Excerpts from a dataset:
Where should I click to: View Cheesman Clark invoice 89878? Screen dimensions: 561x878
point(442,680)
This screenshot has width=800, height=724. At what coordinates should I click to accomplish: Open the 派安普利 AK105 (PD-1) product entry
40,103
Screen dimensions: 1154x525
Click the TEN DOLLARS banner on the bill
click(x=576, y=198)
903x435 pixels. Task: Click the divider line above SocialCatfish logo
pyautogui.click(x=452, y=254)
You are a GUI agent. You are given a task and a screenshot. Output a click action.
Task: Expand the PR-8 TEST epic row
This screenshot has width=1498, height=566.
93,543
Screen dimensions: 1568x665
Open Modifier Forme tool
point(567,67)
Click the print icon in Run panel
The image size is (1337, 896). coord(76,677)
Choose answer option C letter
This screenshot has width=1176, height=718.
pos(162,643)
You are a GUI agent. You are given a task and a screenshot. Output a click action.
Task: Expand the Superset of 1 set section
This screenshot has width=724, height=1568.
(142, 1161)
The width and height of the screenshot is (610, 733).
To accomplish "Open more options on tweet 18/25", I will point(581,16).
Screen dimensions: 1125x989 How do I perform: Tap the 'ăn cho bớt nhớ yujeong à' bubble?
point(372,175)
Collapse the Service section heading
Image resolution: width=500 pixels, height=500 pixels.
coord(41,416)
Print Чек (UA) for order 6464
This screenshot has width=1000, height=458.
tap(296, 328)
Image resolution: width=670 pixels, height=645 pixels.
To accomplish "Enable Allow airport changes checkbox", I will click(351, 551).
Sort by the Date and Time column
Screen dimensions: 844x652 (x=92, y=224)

_Exercise aim_
Output all the lines above. Keep each one exact.

_Completed task_
Where should I click to: View Cheesman Clark invoice 89878? Screen dimensions: 561x878
point(442,680)
This screenshot has width=800, height=724. At what coordinates should I click to accomplish: Open the 派安普利 AK105 (PD-1) product entry
40,103
Screen dimensions: 1154x525
Click the TEN DOLLARS banner on the bill
click(x=576, y=198)
903x435 pixels. Task: Click the divider line above SocialCatfish logo
pyautogui.click(x=452, y=254)
You are a GUI agent. You are given a task and a screenshot. Output a click action.
Task: Expand the PR-8 TEST epic row
This screenshot has width=1498, height=566.
93,543
Screen dimensions: 1568x665
Open Modifier Forme tool
point(567,67)
Click the print icon in Run panel
The image size is (1337, 896). coord(76,677)
Choose answer option C letter
This screenshot has width=1176, height=718.
pos(162,643)
You are a GUI agent. You are given a task and a screenshot. Output a click action.
Task: Expand the Superset of 1 set section
This screenshot has width=724, height=1568.
(142, 1161)
The width and height of the screenshot is (610, 733).
To accomplish "Open more options on tweet 18/25", I will point(581,16).
Screen dimensions: 1125x989 How do I perform: Tap the 'ăn cho bớt nhớ yujeong à' bubble?
point(372,175)
Collapse the Service section heading
Image resolution: width=500 pixels, height=500 pixels.
coord(41,416)
Print Чек (UA) for order 6464
This screenshot has width=1000, height=458.
tap(296, 328)
Image resolution: width=670 pixels, height=645 pixels.
To accomplish "Enable Allow airport changes checkbox", I will click(351, 551).
Sort by the Date and Time column
Screen dimensions: 844x652 (x=92, y=224)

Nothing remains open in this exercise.